MOSFET over voltage is modeled by placing a Zener (500V in your case) from D to G. When the D-S voltage is too high the MOSFET turns on and heat is generated.

In a junction transistor when the voltage is too high the weakest part of the die conducts. (maybe 0.1% of the die conducts and gets very hot very fast because of the small area) With a micro scope I have seen holes in the die where a small piece has exploded.
So,

The time you last mentioned (100uS) is the time for the die to go from 25C to 150C. If the the die started out at 87C it will take only 50uS to reach 150C. I know there are some inaccuracy in my numbers...I am trying to make the point that a hot part has little room for stress.

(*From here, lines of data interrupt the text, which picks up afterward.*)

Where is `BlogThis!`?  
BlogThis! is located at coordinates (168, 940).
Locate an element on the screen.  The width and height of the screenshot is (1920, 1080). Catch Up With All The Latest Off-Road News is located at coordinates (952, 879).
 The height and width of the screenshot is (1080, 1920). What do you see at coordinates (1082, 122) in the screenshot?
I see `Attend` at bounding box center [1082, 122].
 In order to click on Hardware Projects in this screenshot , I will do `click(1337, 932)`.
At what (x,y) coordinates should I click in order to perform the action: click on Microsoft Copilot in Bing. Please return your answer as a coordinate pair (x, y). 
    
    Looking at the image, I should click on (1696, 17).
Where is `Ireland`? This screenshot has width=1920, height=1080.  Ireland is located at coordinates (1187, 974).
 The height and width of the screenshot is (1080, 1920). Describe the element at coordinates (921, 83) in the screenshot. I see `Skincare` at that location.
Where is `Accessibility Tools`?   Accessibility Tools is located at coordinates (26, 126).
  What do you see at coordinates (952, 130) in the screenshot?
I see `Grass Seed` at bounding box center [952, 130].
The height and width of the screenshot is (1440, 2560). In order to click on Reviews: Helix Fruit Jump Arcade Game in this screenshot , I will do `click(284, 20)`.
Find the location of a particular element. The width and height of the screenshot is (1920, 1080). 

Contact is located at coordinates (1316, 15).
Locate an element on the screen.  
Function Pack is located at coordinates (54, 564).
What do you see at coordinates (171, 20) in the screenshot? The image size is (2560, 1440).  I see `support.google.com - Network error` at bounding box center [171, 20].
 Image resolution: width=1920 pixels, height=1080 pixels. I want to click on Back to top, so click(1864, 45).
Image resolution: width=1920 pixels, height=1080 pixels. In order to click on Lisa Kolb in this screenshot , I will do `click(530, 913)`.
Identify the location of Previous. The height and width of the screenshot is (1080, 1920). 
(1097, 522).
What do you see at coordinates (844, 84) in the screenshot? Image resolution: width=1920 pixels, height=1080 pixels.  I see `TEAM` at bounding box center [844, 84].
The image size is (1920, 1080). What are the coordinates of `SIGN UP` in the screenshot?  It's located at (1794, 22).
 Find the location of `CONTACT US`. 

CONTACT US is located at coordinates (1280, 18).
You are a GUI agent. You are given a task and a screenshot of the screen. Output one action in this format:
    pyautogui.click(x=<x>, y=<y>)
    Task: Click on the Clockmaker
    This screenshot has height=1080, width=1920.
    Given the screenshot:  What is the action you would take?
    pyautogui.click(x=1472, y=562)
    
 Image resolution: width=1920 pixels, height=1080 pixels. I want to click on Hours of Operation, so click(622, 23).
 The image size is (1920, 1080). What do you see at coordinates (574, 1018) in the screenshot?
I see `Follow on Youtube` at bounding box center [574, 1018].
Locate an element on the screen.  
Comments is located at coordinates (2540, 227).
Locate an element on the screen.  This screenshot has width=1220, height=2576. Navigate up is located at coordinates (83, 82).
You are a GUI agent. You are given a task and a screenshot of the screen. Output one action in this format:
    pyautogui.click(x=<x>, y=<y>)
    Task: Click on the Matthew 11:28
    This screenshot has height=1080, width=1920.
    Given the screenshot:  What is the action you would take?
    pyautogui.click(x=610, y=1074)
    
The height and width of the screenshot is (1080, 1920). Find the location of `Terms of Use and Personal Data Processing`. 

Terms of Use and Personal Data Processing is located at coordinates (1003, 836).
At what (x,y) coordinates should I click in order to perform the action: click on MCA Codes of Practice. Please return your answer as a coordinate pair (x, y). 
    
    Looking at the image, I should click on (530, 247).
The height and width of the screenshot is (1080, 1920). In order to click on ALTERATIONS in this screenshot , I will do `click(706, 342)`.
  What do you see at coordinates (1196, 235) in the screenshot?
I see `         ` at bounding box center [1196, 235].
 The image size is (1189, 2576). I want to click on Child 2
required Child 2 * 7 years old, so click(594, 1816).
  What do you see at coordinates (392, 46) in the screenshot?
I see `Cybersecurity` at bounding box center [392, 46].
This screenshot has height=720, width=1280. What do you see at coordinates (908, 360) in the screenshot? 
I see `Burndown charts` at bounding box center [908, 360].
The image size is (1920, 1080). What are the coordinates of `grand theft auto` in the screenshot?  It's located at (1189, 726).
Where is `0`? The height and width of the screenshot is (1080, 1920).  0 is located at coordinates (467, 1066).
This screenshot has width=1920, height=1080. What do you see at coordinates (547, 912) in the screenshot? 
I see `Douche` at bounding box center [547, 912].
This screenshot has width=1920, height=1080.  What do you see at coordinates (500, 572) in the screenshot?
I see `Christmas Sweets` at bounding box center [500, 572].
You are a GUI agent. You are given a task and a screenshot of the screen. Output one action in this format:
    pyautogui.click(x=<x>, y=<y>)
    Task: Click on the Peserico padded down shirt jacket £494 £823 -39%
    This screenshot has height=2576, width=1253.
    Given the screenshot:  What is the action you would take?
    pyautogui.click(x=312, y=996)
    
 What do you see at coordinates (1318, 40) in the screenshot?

Thanks for your explanation.
Just for confirmation,
5A * 500V for 400uS=too hot. It means, the die is too hot, but not necessarily the whole body (that you can touch with your finger) is too hot. Am I right?
I ask because, when I damaged that Mosfet, it wan't untouchably hot, just mildly hot.

 

[ronsimpson]

We are talking die temp.
When we talk 100uS the heat takes time to make it to the case and to the heat sink.
The data sheet talks about the thermal resistance from die to case. With a little math you can get to the die temp from the case temp.